Word for word, set down every line of the entries below from the line with "Given: Play the watch box video" to the line with "Viewport: 723px width, 1568px height.", including both, and no other line.

Data for processing:
⁂
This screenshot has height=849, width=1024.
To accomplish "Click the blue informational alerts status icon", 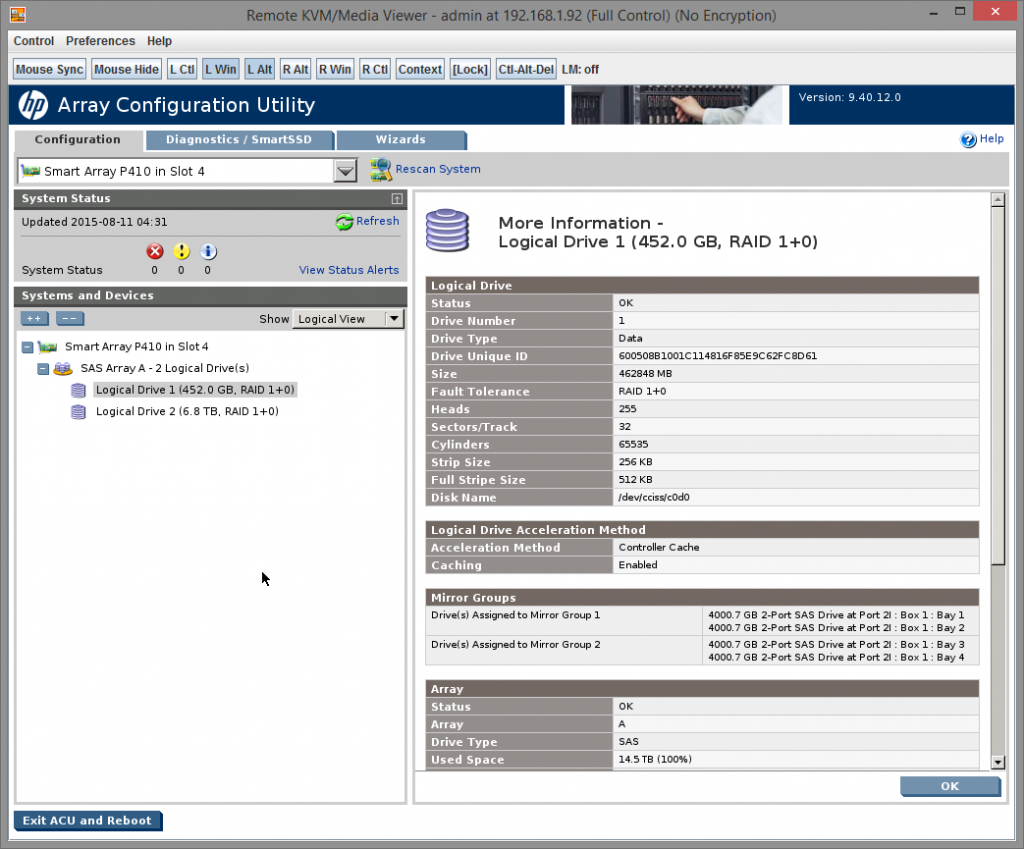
⁂
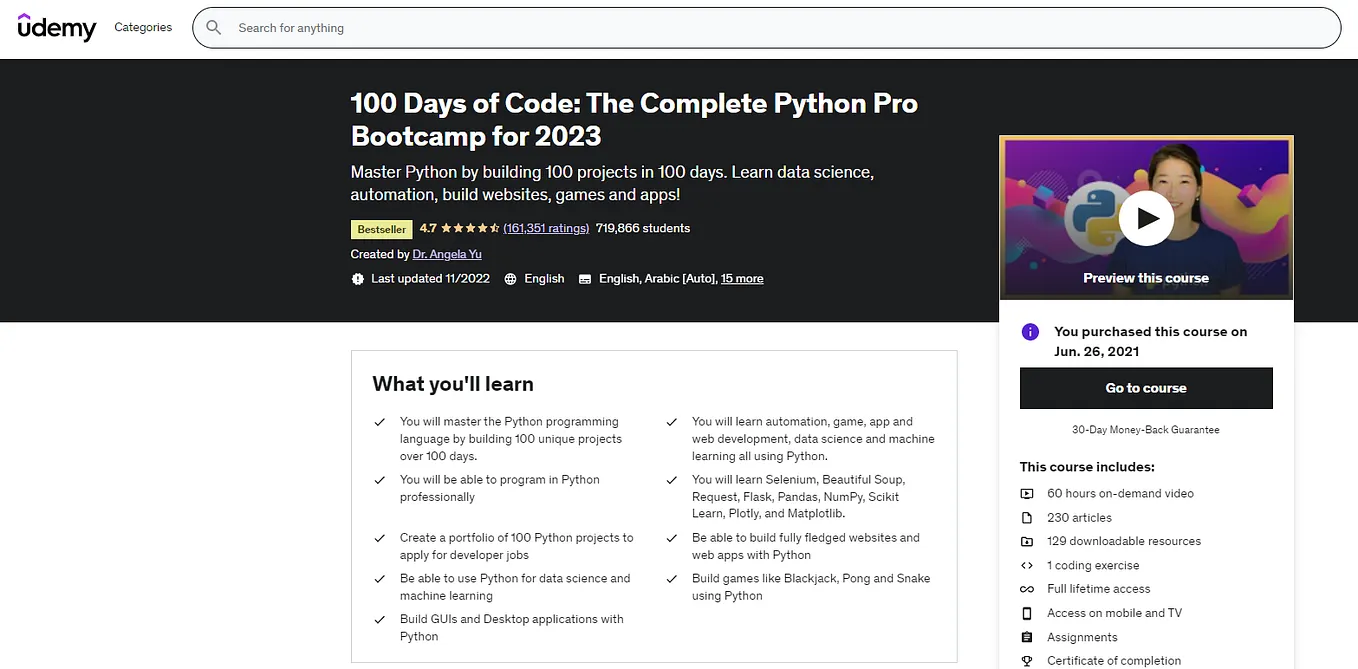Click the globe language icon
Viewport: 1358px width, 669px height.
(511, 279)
⁂
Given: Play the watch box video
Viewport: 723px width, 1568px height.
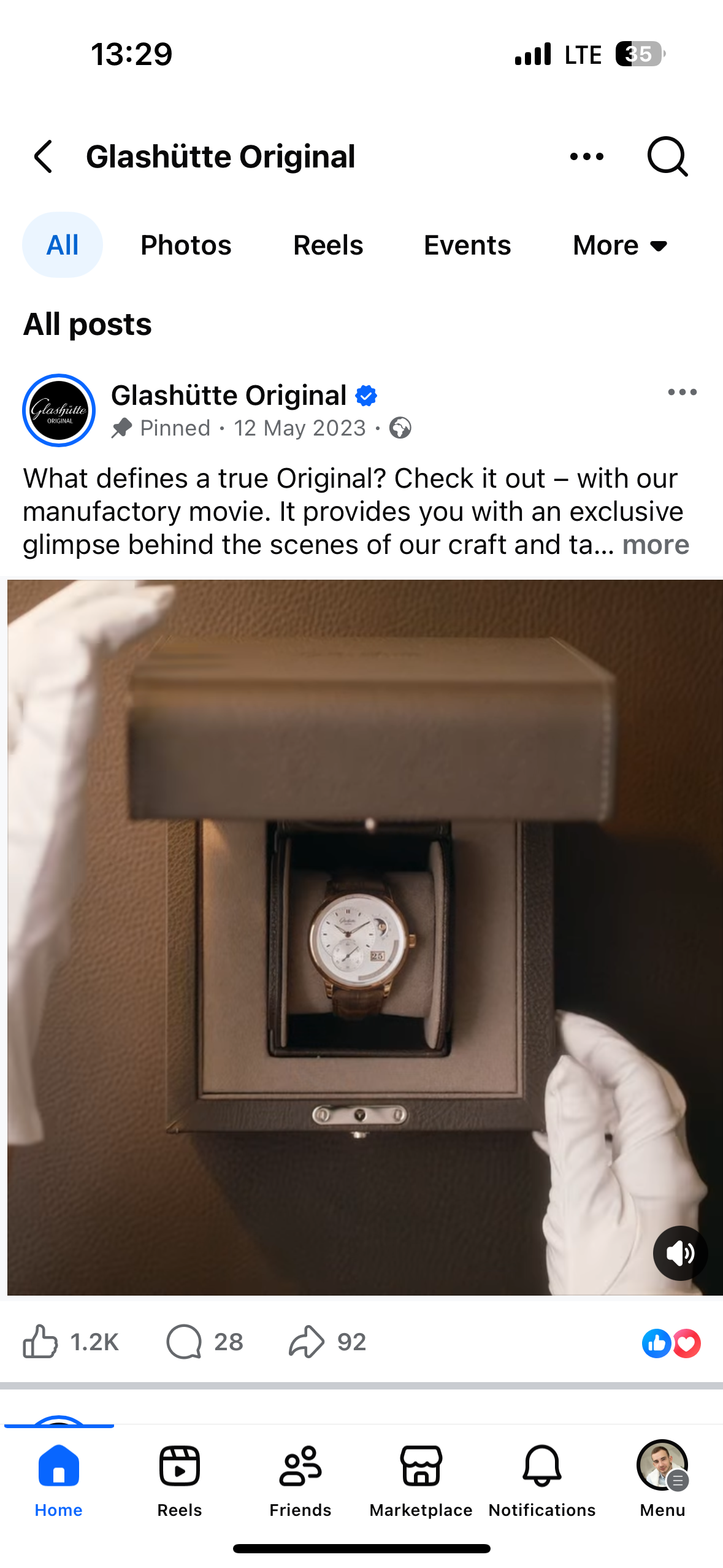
⁂
Answer to the problem:
Given: Play the watch box video
Viewport: 723px width, 1568px height.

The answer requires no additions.